2016 sees Chris at the age of 76 years old and regular customers in a local bar called the Sebright Arms – a pub he has frequented for a decade. Today he sits and shares stories of trying to get over Tower Bridge as it began to raise up. He talks of being conned as a youngster in Edgware Road by a man he trusted. He is cared for in his Hackney flat. He enjoys televised sports and a recent bout of ill health has raised some concerns and made his life uncomfortable at times. He sees his son on a regular basis – who now lives in East London also. Chris still walks the short journey to the pub from his flat. He is respected and known in the local community by people of all backgrounds – something rare in London especially. Although old fashioned in his demeanour, Chris has respect for all people. He has never returned to Ireland and still does not own a passport.
“I’ll tell you what Steve. You, know, you know, what’s its name? Err. “
Like most of the conversation I struggle to know how to help – I have no ideas where he is going with this. I feel the need to blurt out a random name of someone we both may know. Or even to say a place name in Ireland.
“Err, what’s it called.” Chris gestures with his hand two arms in the air
“Tower Bridge” he says.
“Well, I tell you what. I was going to work across to err, South London and I ran through the barrier and I tell you what. I had a few drinks and the bridge was opening up to let a big fecking ship though.”
I listen on wide eyed and shocked – Chris begins to laugh. Clearly enjoying the shock on my face.
“I tell you what, I was running and it was getting harder and harder to run. It was steep. And I was struggling.”
Taking another sip from my pint of ale and adjusting the voice recorder for the climax of the story.
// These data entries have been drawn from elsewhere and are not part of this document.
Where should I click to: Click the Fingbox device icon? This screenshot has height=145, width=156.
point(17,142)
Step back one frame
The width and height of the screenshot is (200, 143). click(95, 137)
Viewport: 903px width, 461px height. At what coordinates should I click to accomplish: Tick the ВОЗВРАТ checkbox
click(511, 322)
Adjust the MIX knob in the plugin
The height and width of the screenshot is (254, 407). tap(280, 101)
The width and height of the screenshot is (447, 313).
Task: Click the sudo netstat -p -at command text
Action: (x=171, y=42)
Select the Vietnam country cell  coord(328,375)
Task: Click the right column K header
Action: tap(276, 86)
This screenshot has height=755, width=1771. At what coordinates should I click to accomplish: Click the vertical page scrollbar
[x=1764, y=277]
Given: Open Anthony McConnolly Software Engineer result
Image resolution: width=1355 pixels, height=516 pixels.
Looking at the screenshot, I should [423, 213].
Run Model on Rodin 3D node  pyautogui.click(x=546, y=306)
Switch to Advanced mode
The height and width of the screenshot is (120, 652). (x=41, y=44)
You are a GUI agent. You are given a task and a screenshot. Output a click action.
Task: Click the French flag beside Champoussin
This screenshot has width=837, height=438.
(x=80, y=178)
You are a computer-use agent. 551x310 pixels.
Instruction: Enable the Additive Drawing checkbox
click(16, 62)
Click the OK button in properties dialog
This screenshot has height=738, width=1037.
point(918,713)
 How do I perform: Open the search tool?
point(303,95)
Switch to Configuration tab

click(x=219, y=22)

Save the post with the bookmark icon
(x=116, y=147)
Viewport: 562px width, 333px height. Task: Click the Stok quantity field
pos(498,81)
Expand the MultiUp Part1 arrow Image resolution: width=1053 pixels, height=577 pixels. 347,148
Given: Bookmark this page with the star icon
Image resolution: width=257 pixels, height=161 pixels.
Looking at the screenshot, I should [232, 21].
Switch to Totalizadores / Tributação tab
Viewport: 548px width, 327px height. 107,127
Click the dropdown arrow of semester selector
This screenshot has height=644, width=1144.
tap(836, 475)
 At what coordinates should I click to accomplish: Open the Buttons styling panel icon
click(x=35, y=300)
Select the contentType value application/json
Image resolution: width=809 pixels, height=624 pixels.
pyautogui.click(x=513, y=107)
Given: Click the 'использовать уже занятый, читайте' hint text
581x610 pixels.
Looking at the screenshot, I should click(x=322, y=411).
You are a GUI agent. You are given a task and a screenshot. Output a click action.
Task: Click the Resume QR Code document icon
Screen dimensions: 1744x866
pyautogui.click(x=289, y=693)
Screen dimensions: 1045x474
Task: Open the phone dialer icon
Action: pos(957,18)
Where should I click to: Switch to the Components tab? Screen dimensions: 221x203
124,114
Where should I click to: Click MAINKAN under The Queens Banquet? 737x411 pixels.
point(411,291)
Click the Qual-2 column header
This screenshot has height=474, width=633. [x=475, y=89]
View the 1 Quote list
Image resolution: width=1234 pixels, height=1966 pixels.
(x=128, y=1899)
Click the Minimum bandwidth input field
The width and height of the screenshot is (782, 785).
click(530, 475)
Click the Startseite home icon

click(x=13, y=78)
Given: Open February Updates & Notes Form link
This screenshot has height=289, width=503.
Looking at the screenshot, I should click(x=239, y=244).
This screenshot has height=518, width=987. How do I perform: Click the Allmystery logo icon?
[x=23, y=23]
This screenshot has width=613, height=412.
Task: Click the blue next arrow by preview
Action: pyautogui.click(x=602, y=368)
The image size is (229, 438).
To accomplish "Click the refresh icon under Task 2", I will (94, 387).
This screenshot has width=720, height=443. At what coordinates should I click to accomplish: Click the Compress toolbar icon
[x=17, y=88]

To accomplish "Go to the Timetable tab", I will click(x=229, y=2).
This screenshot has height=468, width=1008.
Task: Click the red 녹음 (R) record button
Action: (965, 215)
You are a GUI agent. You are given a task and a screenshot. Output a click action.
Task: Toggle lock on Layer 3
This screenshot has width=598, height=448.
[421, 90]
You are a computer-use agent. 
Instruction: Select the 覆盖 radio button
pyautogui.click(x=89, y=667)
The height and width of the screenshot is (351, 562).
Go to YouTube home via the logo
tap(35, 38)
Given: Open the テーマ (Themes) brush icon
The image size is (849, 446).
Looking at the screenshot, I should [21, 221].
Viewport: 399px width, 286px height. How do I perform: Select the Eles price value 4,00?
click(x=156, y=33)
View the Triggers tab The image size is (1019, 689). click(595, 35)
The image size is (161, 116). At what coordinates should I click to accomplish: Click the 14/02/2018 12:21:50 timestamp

Chris leans over the table.
“I got so close to the top it was so steep but I could see the gap and suddenly my feet left the surface and you know what?”
Chris is smiling.
“And, and, and you know what?! It was a police officer picking me up by my collar and walking me back down.” Chris begins to laugh as I breathe a sigh of relief, but I’m not sure what I was expecting from his story.
“Wow! When was that?” I ask
“1972.” Chris replies instantly almost like he was remembering a birthday, wedding or special occasion.
“1972! You are lucky. Nowadays they would have shot you dead. They’d think you was a terrorist.”
Chris sips from his ale.
“Speaking of terrorists.” He says
He rolls up his sleeve to reveal an Irish flag with the words ‘Óglaigh na hÉireann’ tattooed around the top. Being familiar with Irish Republican Army tattoos and the culture from my own family – I can’t read Gaelic.
“What’s that translate as?” I ask.
“Soldiers of Ireland.” He says.
“Does that have something to do with you being in England?” I laugh nervously.
Chris remains silent. He sips from his ale again and looks up at the big screen in the corner.
“Van Gerwin. That’s who beat Phil Taylor” he says.
I think back to our earlier conversation about Darts.
“All the years I have been coming here to this pub and all the jobs I have had and places and people I have known in London – I loved all of it. But I do miss Ireland now, more than ever.”